If you are going to win this, it is going to be a matter of "positioning" the issue.
We tend to think of this as only a second amendment issue (and I don't disagree with this), but it risks appealing to only a specific audience.
In a more liberal state like WA, I think part of the key will be to position it among the "rights of the individual", not just "rights to bear arms".
Somehow, you need to associate and connect the idea of gun ownership with "rights" that the left side of the political spectrum can understand.
For example, that segment tends to be fairly pro - marry anyone and pro-abortion. I know it is a big step for many people, but even if you don't believe in those things, if you can somehow associate the idea that "gun rights" are just another "right of the individual like - marry who they want, etc."
I am not saying that I promote those concepts, I am just saying that if you want to keep the segment of voters from "taking away our rights", then they need to see that this law is the equivalent of people wanting to take away the rights that they perceive as important.

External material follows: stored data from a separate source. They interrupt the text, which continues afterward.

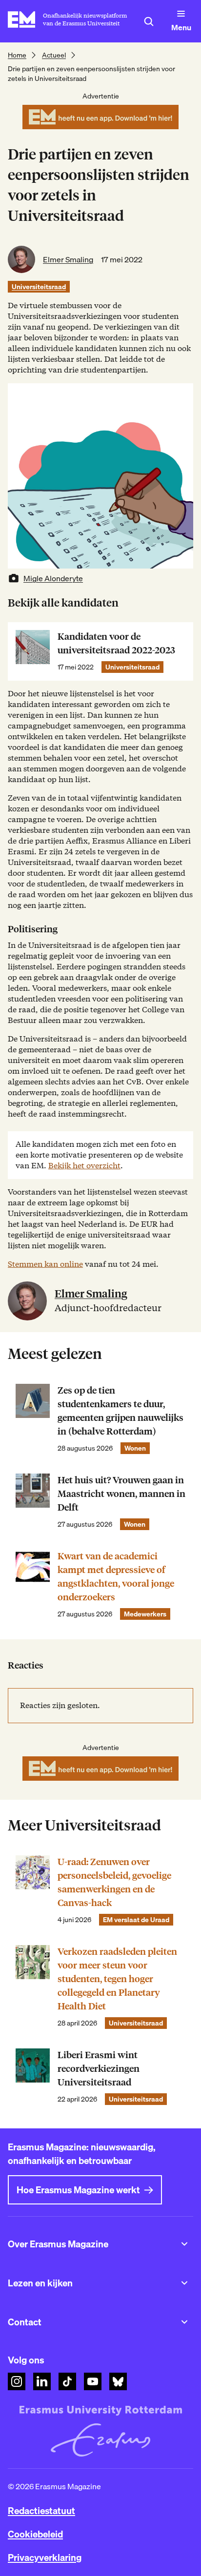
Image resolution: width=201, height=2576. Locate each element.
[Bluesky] (118, 2381)
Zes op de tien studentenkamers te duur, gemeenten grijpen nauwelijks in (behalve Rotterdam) (120, 1411)
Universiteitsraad (39, 286)
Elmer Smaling (68, 259)
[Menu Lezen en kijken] (184, 2283)
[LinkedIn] (42, 2381)
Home (17, 55)
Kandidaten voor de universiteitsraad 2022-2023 (116, 643)
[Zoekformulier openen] (149, 21)
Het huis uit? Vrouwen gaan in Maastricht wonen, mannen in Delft (121, 1494)
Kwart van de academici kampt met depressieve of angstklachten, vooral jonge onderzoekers (116, 1577)
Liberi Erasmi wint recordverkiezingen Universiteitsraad (99, 2068)
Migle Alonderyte (53, 578)
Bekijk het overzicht (84, 1165)
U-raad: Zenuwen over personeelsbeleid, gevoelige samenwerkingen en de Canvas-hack (114, 1882)
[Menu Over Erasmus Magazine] (184, 2244)
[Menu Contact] (184, 2322)
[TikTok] (67, 2381)
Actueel (54, 55)
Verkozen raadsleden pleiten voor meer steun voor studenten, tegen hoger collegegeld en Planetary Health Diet (117, 1979)
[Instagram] (16, 2381)
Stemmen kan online (45, 1264)
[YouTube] (92, 2381)
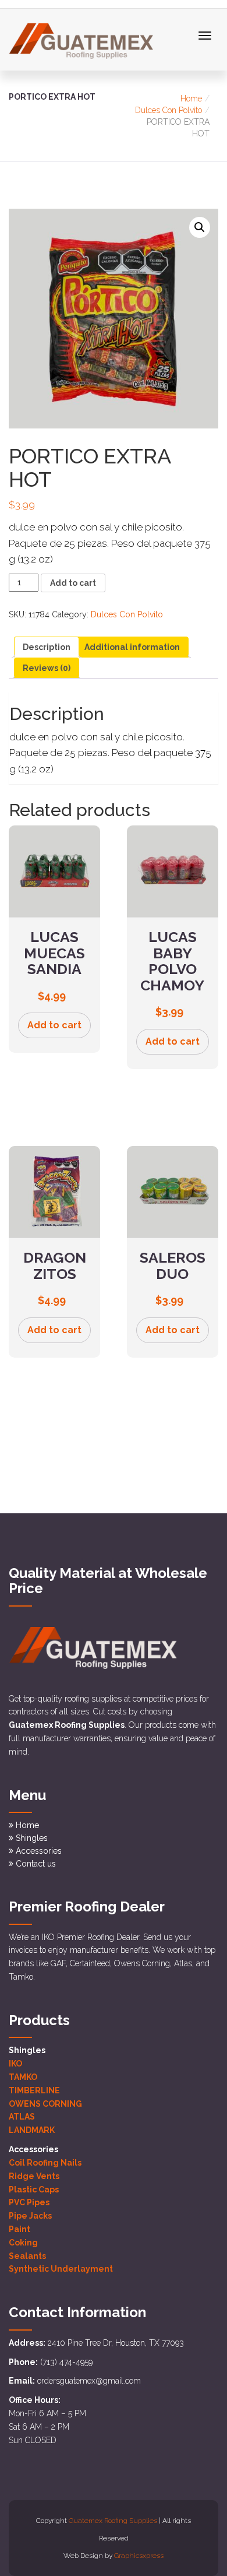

When I visited Seattle a few years ago, I was actually pretty surprised how extreme some people there actually were, but it was more a mob mentality than based on real knowledge. We see this around here in the San Francisco area all the time.
What seemed to work for me, was to go hang out in the coffee shop (or bar + grill) and just casually engage people who came in, ask what they were up to, and just start talking about how concerned you are that politicians are trying to take away "peoples rights", like voting rights, marriage rights, seizing private property, and even basic things like how you use a gun a the range.
Get them to think about the typical gun owner as no different than someone who plays golf. Peaceful, working on self-improvement, a hobby. That way they think of it as more of a left wing - white collar activity rather than something that strange people do.
What matters is getting the right laws passed, and the wrong ones dropped, not if the person voting has some other non ideal social views.